Hi all, writing here to introduce myself and to test the waters for a longer post.
I am an experienced software developer by trade. I have an undergraduate degree in mathematics and a graduate degree in a field of applied moral and political philosophy. I am a Rawlsian by temperament but an Olsonian by observation of how the world seems to actually work. My knowledge of real-world AI is in the neighborhood of the layman’s. I have “Learning Tensorflow.js” on my nightstand, which I promised my spouse not to start into until after the garage has been tidied.
Now for what brings me here: I have a strong suspicion that the AI Risk community is under-reporting the highly asymmetric risks from AI in favor of symmetric ones. Not to deny that a misaligned AI that kills everyone is a scary problem that people should be worrying about. But it seems to me that the distribution of the “reward” in the risk-reward trade-off that gives rise to the misalignment problem in the first place needs more elucidation. If, for most people, the difference between AI developers “getting it right” and “getting it wrong” is being killed at the prompting of people instead of the self-direction of AI, the likelihood of the latter vs. the former is rather academic, is it not?
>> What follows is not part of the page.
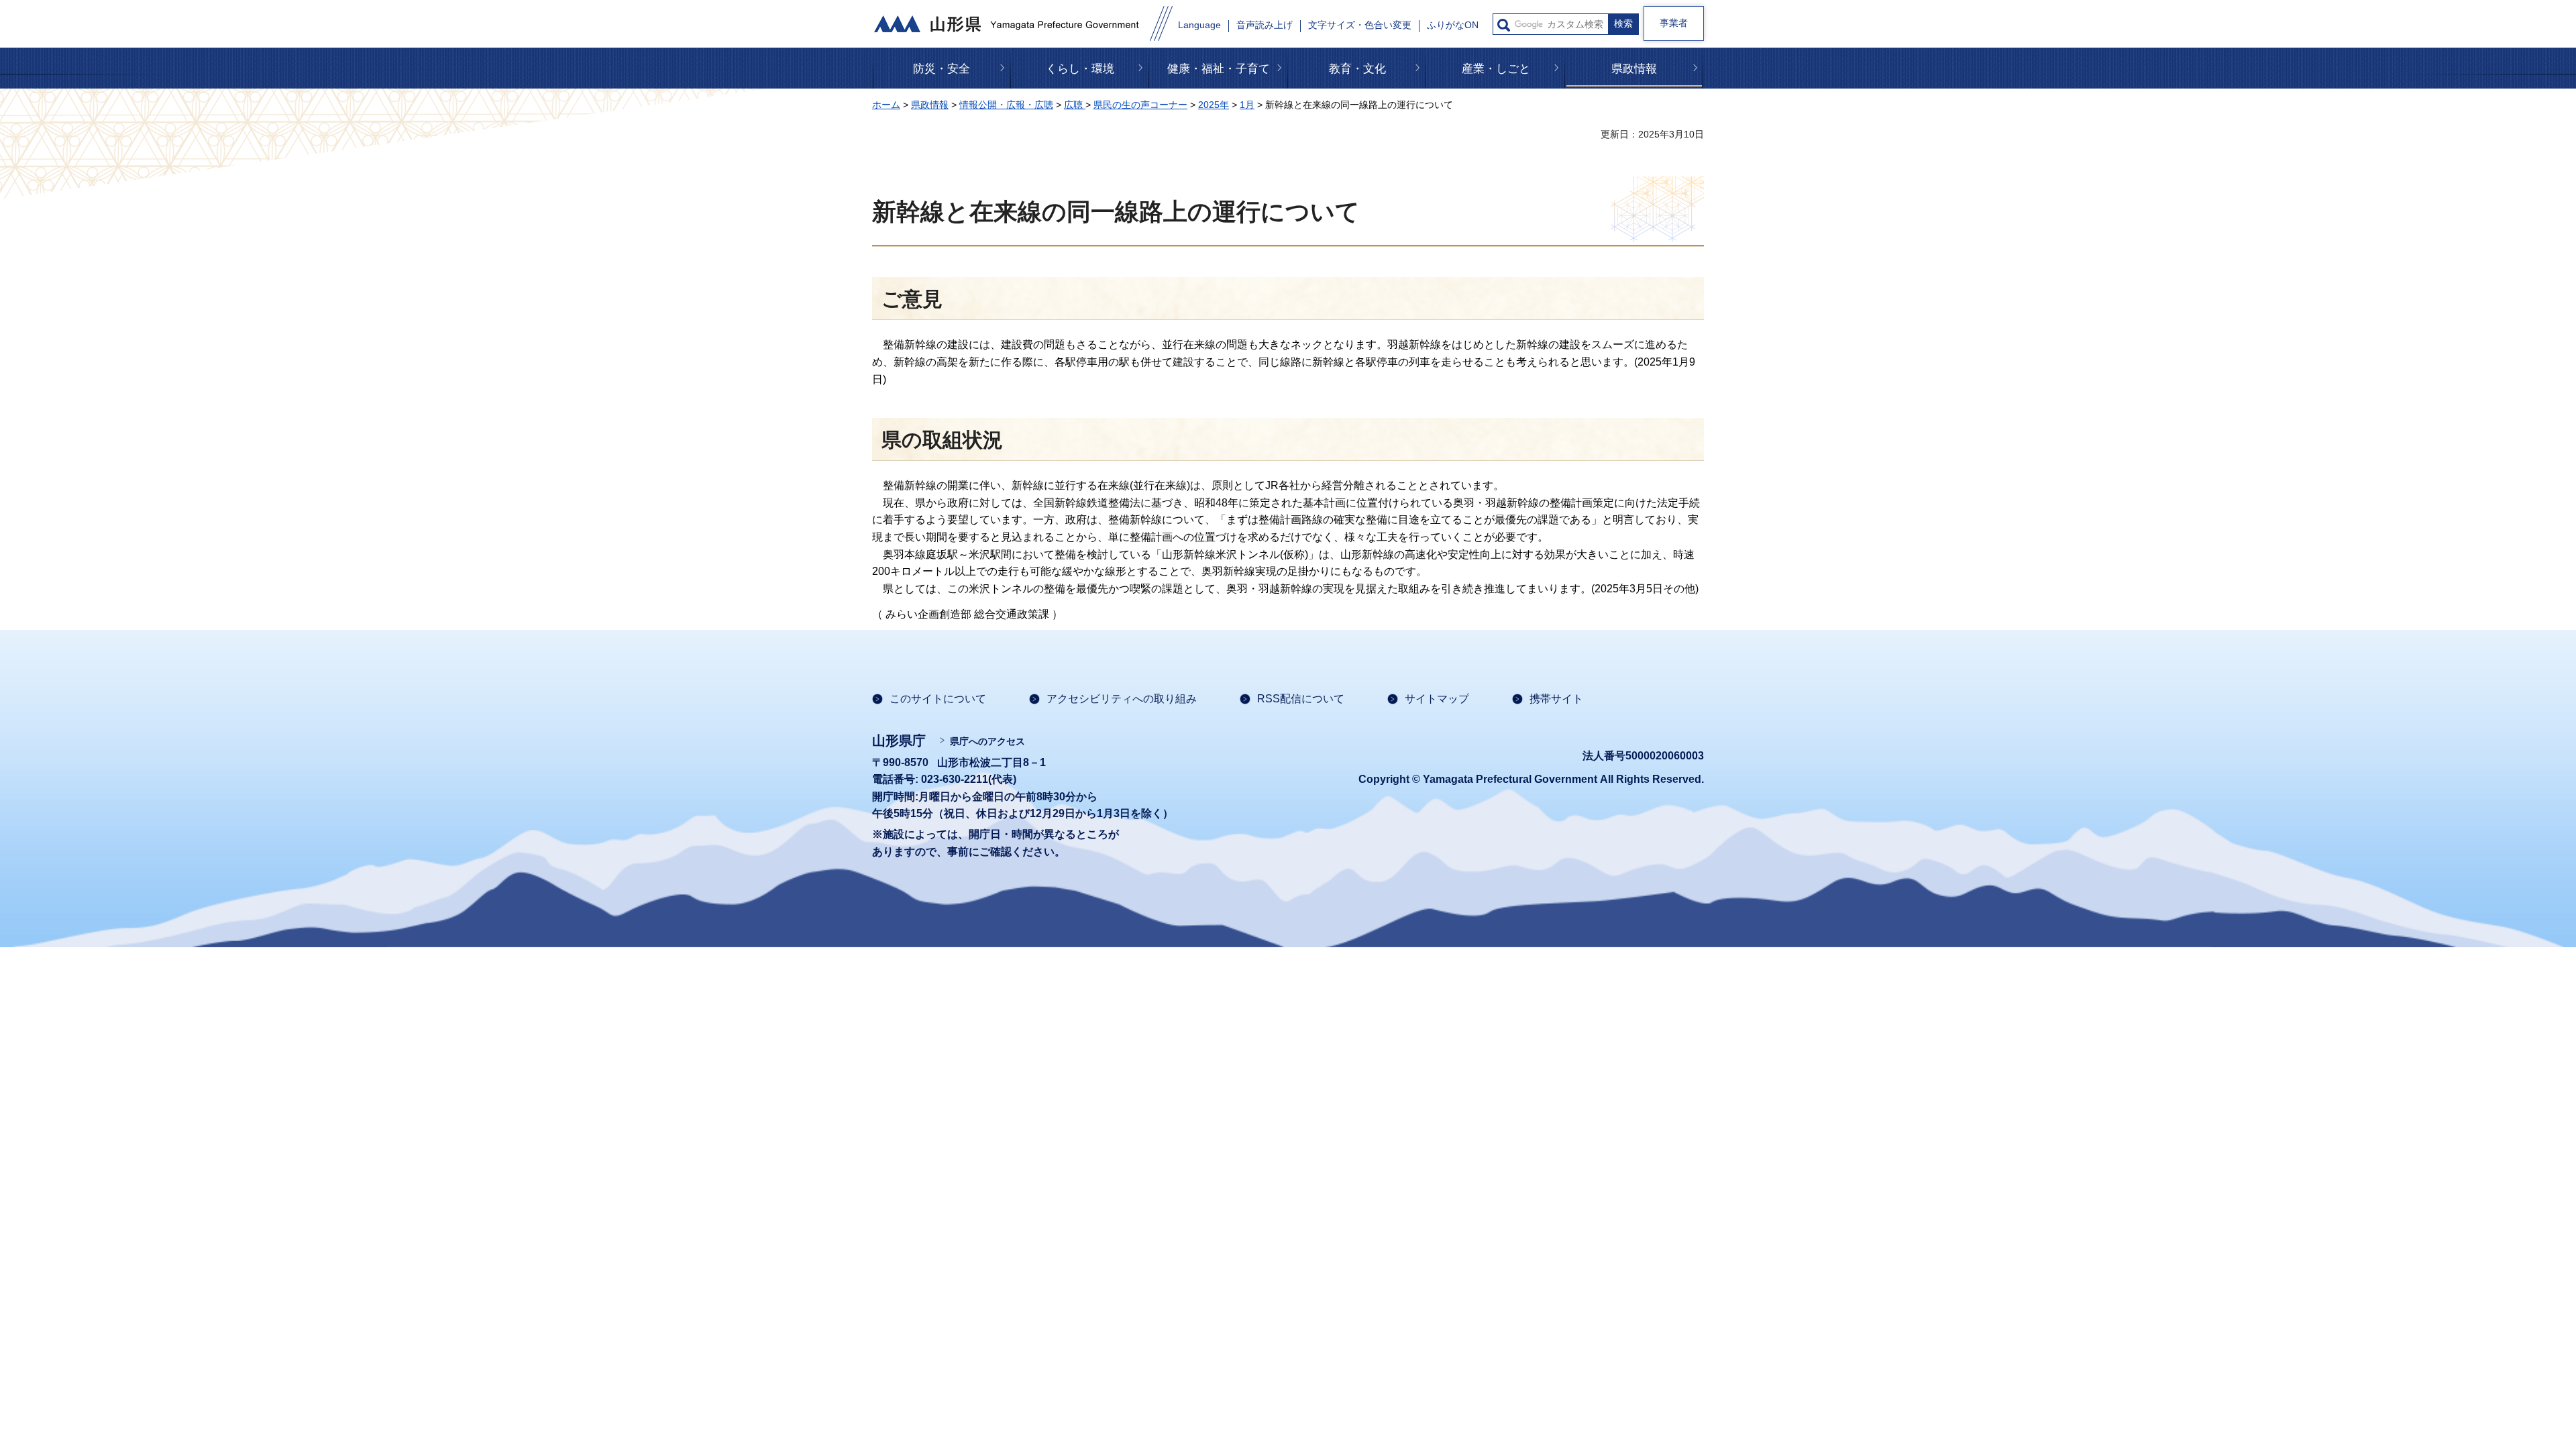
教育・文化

To use the “AI is like nukes” analogy, if misalignment is analogous to the risk of the whole atmosphere igniting in the first fission bomb test (in terms of a really bad outcomes for everyone—yes, I know the probabilities aren’t equivalent), then successful alignment is the analogue of a large number of people getting a working-exactly-as-intended bomb dropped on their city, which, one would think, on July 15th 1945 would have been predicted as the likely follow-up to a successful Trinity test.
The disutility of a large human population in a world where human labor is becoming fungible with automation seems to me to be the fly in the ointment for anyone hoping to enjoy the benefits of all that automation.
That’s the gist of it, but I can write a longer post. Apologies if I missed a discussion in which this concern was already falsified.
Formal alignment proposals avoid this problem by doing metaethics, mostly something like determining what a person would want if they were perfectly rational (so no cognitive biases or logical errors), otherwise basically omniscient, and had an unlimited amount of time to think about it. This is called reflective equilibrium. I think this approach would work for most people, even pretty terrible people. If you extrapolated a terrorist who commits acts of violence for some supposed greater good, for example, they’d realize that the reasoning they used to determine that said acts of violence were good was wrong.
Corrigibility, on the other hand, is more susceptible to this problem and you’d want to get the AI to do a pivotal act, for example, destroying every GPU to prevent other people from deploying harmful AI, or unaligned AI for that matter.
Realistically, I think that most entities who’d want to use a superintelligent AI like a nuke would probably be too short-sighted to care about alignment, but don’t quote me on that.
Thank you. If I understand your explanation correctly, you are saying that there are alignment solutions that are rooted in more general avoidance of harm to currently living humans. If these turn out to be the only feasible solutions to the not-killing-all-humans problem, then they will produce not-killing-most-humans as a side-effect. Nuke analogy: if we cannot build/test a bomb without igniting the whole atmosphere, we’ll pass on bombs altogether and stick to peaceful nuclear energy generation.
It seems clear that such limiting approaches would be avoided by rational actors under winner-take-all dynamics, so long as other approaches remain that have not yet been falsified.
Follow-up Question: does the “any meaningfully useful AI is also potentially lethal to its operator” assertion hold under the significantly different usefulness requirements of a much smaller human population? I’m imagining limited AI that can only just “get the (hard) job done” of killing most people under the direction of its operators, and then support a “good enough” future for the remaining population, which isn’t the hard part because the Earth itself is pretty good at supporting small human populations.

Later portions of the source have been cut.